And if those guys are too 'dark web', then lets have some progressives step up to the plate and do the same. Long interviews, complex and contentious subjects, disagreements but no judging. Anyone have any links to where I can find that on offer from progressives?
For one, pairing Rogan and Harris on the same level is ridiculous to the point of parody.
Two, “disagreements but no judging” doesn’t not accurately describe either of these two, when met with people they disagree with on particular issues. Maybe you meant “disagreeing without disparaging,” which could be said about Harris, but certainly not about Rogan.
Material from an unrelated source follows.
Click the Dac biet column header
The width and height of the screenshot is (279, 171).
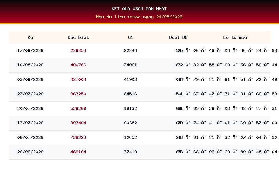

Third, I find it odd that you keep pulling out the red herring, “Where are the progressives? Where are the progressives?” You yourself have said you find the left, or “progressives” much more worth addressing than the right, but it seems like Harris (and Rogan, again if you feel he’s even remotely worthy of being in the same breath) disproportionately gives conservative and right-leaning guests an audience over progressive or left-leaning guests.
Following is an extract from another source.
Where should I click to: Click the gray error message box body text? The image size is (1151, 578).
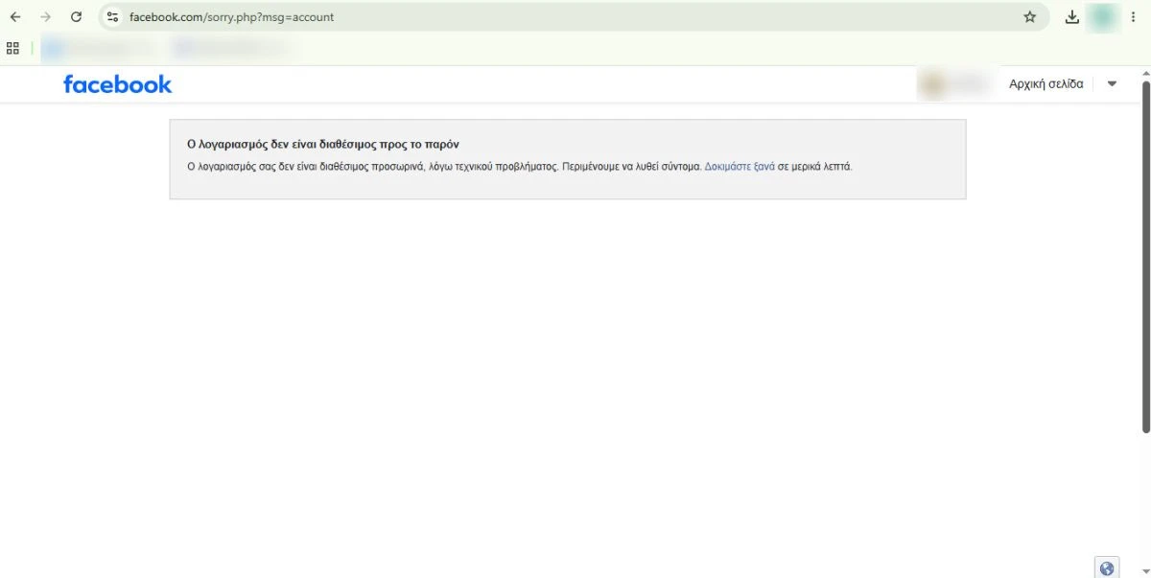[520, 166]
Doesn’t it seem odd to you that someone like Harris, who rejects progressives and tribalism as you do, has a guest-list of people that primarily agree with that stance?
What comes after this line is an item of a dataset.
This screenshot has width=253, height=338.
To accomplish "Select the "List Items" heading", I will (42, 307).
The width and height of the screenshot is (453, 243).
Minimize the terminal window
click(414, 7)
Basically all you need to do to understand that is to try to listen to his podcasts with Maryam Namazie or Omer Aziz. I just listened to his latest one, which is with Masha Gessen, who is pretty solidly left-leaning on basically every issue besides MeToo, but he has explained that when he has right leaning guests on - Peterson, Shapiro - he spends most of his time disagreeing with them, but the conversation proceeds in good faith. It's honest disagreement. That simply isn't the way much of the left does business these days... try watching him talk to Cenk if you need another example.
__________________ "The great promise of the Internet was that more information would automatically yield better decisions. The great disappointment is that more information actually yields more possibilities to confirm what you already believed anyway." - Brian Eno
Basically all you need to do to understand that is to try to listen to his podcasts with Maryam Namazie or Omer Aziz. I just listened to his latest one, which is with Masha Gessen, who is pretty solidly left-leaning on basically every issue besides MeToo, but he has explained that when he has right leaning guests on - Peterson, Shapiro - he spends most of his time disagreeing with them, but the conversation proceeds in good faith. It's honest disagreement. That simply isn't the way much of the left does business these days... try watching him talk to Cenk if you need another example.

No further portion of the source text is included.